Elaine Ellingham, P.Geo., is currently a director of Prelim. Ms. Ellingham, age 51, is proprietor of Ellingham Consulting Ltd. a company which provides consulting services relating to corporate transactions, initial public offerings, listing, financing, mineral property acquisitions and divestitures. Ms. Ellingham was employed by the Toronto Stock Exchange from 1997 to 2005, as a Manager, Company Listings and then as National Leader, Mining and Regional Manager, British Columbia. Prior to joining the TSX, Ms. Ellingham had 16 years of mining industry experience ranging from mineral exploration to corporate development and investor relations for companies including Campbell Resources Inc., Rio Algom Exploration Inc. and Aurogin Resources Ltd. Ms. Ellingham received her Bachelor of Science in Geology from the University of Toronto in 1980, a Master of Science in Geology in 1985 and an M.B.A. in 1994. Ms. Ellingham is a director of Continental Nickel Limited, which is listed on the Exchange. Ms. Ellingham will serve as a Director of the resulting issuer.

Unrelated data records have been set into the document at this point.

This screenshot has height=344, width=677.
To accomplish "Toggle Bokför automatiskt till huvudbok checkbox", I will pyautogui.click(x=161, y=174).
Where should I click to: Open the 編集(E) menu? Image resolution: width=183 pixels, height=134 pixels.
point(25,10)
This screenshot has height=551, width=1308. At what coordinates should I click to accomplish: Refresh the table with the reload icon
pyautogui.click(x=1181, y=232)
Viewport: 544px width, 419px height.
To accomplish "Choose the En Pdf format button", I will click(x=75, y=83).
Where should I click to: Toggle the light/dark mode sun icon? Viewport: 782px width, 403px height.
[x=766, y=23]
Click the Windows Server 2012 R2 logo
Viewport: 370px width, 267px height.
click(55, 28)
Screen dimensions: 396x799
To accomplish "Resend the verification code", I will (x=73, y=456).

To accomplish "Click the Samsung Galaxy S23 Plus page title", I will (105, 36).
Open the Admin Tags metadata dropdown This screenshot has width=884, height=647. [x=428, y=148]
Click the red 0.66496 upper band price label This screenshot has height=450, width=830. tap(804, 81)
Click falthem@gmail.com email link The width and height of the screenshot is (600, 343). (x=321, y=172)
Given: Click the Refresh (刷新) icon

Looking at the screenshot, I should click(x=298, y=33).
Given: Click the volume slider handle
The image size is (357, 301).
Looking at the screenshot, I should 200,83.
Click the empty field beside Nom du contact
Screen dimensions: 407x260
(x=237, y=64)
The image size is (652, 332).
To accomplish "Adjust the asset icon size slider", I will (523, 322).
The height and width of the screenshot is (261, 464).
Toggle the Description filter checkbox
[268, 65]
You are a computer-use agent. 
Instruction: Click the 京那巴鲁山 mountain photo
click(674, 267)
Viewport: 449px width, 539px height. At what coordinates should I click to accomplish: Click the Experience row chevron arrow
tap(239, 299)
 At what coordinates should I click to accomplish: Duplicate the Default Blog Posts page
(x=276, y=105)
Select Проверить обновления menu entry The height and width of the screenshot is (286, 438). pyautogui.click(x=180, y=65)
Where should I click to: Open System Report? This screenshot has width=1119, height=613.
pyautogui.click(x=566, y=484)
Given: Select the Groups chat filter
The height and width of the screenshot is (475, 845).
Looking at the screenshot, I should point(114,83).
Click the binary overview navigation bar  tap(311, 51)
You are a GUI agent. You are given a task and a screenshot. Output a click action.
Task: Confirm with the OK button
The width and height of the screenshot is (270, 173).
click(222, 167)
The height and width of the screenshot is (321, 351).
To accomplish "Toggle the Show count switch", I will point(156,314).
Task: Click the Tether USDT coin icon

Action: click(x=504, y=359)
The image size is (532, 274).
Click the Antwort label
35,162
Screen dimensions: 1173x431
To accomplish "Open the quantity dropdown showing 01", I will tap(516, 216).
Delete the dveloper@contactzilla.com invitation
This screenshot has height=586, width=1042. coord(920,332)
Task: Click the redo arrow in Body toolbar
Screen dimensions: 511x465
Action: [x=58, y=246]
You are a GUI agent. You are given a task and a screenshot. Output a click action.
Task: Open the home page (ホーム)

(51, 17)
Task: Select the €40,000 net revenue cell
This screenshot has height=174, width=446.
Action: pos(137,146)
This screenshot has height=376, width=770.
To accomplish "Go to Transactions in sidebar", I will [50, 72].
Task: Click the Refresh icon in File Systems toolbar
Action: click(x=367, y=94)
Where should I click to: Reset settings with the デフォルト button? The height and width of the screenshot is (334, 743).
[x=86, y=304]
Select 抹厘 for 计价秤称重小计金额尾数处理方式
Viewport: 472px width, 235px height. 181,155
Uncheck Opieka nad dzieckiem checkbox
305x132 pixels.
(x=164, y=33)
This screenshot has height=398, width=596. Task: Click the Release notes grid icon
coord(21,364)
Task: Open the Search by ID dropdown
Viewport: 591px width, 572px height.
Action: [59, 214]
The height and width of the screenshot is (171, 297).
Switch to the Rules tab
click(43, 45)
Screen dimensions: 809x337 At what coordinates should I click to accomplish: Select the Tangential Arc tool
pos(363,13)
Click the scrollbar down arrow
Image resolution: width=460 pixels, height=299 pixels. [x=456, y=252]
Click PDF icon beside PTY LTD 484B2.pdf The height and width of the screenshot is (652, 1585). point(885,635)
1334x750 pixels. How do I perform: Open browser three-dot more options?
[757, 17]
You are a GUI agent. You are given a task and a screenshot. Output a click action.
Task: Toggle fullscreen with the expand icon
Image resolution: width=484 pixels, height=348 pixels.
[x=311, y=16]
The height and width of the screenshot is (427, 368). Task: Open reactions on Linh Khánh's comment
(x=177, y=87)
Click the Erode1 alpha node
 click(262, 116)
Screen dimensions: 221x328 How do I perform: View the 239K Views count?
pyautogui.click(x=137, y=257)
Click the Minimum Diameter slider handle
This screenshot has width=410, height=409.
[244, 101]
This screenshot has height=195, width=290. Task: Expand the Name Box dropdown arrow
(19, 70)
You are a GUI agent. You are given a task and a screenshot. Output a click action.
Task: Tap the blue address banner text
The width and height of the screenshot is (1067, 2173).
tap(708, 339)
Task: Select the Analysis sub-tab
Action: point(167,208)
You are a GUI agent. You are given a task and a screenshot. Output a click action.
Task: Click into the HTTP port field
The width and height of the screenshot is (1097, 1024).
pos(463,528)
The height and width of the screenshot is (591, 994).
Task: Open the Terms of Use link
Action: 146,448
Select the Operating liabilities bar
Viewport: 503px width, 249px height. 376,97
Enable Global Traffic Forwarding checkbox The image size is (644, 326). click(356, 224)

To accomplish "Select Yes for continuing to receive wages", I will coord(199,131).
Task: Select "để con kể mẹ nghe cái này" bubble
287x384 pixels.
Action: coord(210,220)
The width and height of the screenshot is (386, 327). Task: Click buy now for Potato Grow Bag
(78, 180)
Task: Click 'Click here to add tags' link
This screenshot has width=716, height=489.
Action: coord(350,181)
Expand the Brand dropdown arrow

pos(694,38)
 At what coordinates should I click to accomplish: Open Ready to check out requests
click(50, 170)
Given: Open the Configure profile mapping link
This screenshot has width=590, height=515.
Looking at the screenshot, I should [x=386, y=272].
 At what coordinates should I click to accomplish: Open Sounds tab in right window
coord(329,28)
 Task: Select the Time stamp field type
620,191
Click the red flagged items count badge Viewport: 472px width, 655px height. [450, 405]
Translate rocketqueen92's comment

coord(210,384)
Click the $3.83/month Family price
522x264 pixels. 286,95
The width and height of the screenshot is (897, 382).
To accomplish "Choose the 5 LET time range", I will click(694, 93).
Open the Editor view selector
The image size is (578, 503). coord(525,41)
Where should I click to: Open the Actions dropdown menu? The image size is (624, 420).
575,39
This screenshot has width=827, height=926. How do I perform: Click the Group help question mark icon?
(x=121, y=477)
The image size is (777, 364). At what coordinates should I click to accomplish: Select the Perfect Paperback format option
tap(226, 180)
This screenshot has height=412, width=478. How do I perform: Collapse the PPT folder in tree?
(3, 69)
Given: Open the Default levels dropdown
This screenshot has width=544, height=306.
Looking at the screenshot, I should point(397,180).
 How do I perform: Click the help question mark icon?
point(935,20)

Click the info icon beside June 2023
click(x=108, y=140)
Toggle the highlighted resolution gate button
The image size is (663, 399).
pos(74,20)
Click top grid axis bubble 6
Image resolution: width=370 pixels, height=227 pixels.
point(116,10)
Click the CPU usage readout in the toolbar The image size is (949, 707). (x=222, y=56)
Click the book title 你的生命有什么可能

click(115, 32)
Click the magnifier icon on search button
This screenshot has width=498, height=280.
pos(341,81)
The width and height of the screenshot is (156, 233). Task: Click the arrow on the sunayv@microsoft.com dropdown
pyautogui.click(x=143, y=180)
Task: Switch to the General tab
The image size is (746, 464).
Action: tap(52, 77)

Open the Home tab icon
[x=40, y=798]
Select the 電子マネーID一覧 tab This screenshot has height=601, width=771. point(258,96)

Graham Desson, CA. Mr. Desson, age 62, graduated with a Bachelor of Laws degree from St. Andrews University in Scotland in 1968 and received his Chartered Accountant designation in Scotland in 1971. He received his Chartered Accountant designation in Ontario in 1973. Mr. Desson served in various capacities with Slater Industries, a specialty steel manufacturer, in the 1980s and early 1990s before establishing his own consultancy. Since then he has served as Chief Financial Officer, Director of Treasury and Compliance and as a Corporate Controller for several public companies listed on the Toronto and New York stock exchanges and on NASDAQ. Mr. Desson was a consultant to the CFO of OntZinc Corporation during its acquisition of Hudson Bay Mining & Smelting. He is currently CFO for Strait Gold Corporation, a mineral exploration company listed on the Exchange. Mr. Desson will serve as CFO of the resulting issuer.

Completion of the transaction is subject to a number of conditions, including but not limited to, Exchange acceptance. Where applicable, the transaction cannot close until the required shareholder approval is obtained. There can be no assurance that the transaction will be completed as proposed or at all.

Investors are cautioned that, except as disclosed in the filing statement to be prepared in connection with the transaction, any information released or received with respect to the transaction may not be accurate or complete and should not be relied upon. Trading in the securities of a capital pool company should be considered highly speculative.

The TSX Venture Exchange Inc. has in no way passed upon the merits of the proposed transaction and has neither approved nor disapproved the contents of this press release.

Forward Looking Statements

Some of the statements contained herein may be forward-looking statements which involve known and unknown risks and uncertainties. Without limitation, statements regarding potential mineralization and resources, exploration results, and future plans and objectives of the Company are forward looking statements that involve various risks. The following are important factors that could cause the Company's actual results to differ materially from those expressed or implied by such forward looking statements: changes in the world wide price of mineral commodities, general market conditions, risks inherent in mineral exploration, risks associated with development, construction and mining operations, the uncertainty of future profitability and the uncertainty of access to additional capital. There can be no assurance that forward-looking statements will prove to be accurate as actual results and future events may differ materially from those anticipated in such statements. Prelim undertakes no obligation to update such forward-looking statements if circumstances or management's estimates or opinions should change, except as required by law. The reader is cautioned not to place undue reliance on such forward-looking statements.

Neither TSX Venture Exchange nor its Regulation Services Provider (as that term is defined in the policies of the TSX Venture Exchange) accepts responsibility for the adequacy or accuracy of this release.